Perched on the west side of Camp Hill overlooking a breathtaking view of the Shenandoah River Valley, the idea for Harpers Ferry Center dates back to the early years of George Hartzog's tenure as director of the National Park Service. Hartzog became director in January 1964 and one month later named Bill Everhart chief of a new Division of Interpretation and Visitor Services. The new division's job was to bring together the various interpretive functions – audiovisual, publications, museums – and coordinate their activities. With the construction work of Mission 66 nearing completion and the success of this national initiative, Bill Everhardt was granted permission to establish a center for interpretive media wherein the talents of the NPS for publications, museums, and AV would work together under one roof. Everhart was able to persuade Hartzog of the Center's viability and the initial funds were requested in the FY67 budget. The cost for the Center was estimated to be between $1,000,000 and $1,250,000. The first funds, $600,000, were appropriated July 1, 1966. West Virginia Senators Jennings Randolph and Robert Byrd, who had supported the founding of Harpers Ferry National Historical Park, adopted the project proposal. The site on West Camp Hill, Harpers Ferry upper town, was chosen for the new Interpretive Design Center.

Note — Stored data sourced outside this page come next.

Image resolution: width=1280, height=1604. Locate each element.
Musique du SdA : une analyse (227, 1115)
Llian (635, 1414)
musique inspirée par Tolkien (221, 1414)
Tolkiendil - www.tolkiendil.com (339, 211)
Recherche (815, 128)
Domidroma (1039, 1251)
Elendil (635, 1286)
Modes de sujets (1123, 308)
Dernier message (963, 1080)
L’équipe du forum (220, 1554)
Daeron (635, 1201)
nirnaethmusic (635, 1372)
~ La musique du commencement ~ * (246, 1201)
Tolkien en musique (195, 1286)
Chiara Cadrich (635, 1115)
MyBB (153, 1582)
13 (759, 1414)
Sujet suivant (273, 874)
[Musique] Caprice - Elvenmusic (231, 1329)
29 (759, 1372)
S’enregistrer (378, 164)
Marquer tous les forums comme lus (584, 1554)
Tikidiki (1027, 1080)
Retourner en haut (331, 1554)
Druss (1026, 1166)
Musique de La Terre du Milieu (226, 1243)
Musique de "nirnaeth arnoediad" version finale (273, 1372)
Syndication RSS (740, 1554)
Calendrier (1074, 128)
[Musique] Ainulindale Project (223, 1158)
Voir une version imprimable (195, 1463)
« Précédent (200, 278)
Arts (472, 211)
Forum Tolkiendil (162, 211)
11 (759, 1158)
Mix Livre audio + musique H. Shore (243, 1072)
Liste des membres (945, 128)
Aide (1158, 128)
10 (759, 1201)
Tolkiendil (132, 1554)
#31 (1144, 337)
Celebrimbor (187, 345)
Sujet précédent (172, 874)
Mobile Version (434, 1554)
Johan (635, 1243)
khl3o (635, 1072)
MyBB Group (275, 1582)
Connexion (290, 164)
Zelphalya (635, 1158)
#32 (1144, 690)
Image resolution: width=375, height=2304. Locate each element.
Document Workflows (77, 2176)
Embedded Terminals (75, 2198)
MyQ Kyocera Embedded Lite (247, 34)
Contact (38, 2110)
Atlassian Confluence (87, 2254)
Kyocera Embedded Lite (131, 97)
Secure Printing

The National Park Service chose Architect Ulrich Franzen to design the new center. Franzen persuaded his NPS client that by using brick he could tie his contemporary building to the historic structures of the town, and that by employing arches on the river front he would echo those found in the Armory and John Brown's Fort. Design was completed in 1967, construction began in April 1968, construction was completed in December 1969 at a cost of $905,000, and on March 2, 1970, the Harpers Ferry Center was occupied and in business. Franzen’s success with the IDC would lead to other design and construction commissions with the NPS, most notably the Visitor Center for Independence National Park in Philadelphia as part of the 1976 Bicentennial Commemoration.

As the building began to show wear and tear, it became necessary to either renovation or start fresh. Tearing down the IDC for a full building replacement would have cost 4 times as much in lieu of a full renovation. Besides, the concrete and brick foundations, structure, and walls of the IDC 1969 construction were and are in excellent condition - justification and relevant for a renovation rather than a tear down. The WV SHPO supported the preservation effort, and we are extremely proud they chose to identify the IDC Building as an icon and example of the best 20th century modernism architecture in the state. By accomplishing the project in multi contract stages over a 10-year period, beginning in 2007, the renovation was accomplished without any major disruption of employees performing their assigned duties at their work stations.


The work that took place included new replacements in kind, to match and update code standards for roofs, windows, doors, ADA/ABAAS, restrooms, lights, HVAC, mechanical, electrical, signs, masonry repairs and cleaning, interior and exterior painting. LAN telephone lines, Life Safety, carpets, floor plan and office layout rearrangements, elevator, and office furnishings were also updated to meet GREEN and LEED 21st century standards while matching the original 1968-69 aesthetics and with no changes to the 1968 exterior. Work is still ongoing with plans to design and install new ADA walkways on the south side of the IDC overlooking the Shenandoah River.


By 2020 this modernist building will be ready for its 50th birthday and introduction on the National Register, and with this will come its designation in the park as an historic structure. All the improvements benefit the 90 employees and numerous professional visitors every day. Though much has been accomplished concerning this particular building, at this point the NPS actions for direct preservation are selective, and there is a lot more documentation and renovation work to be done. I encourage Docomomo US and their membership to continue to support the NPS and their efforts.


About the Author

Peter F. Dessauer is a licensed Architect and 41 year veteran with the National Park Service.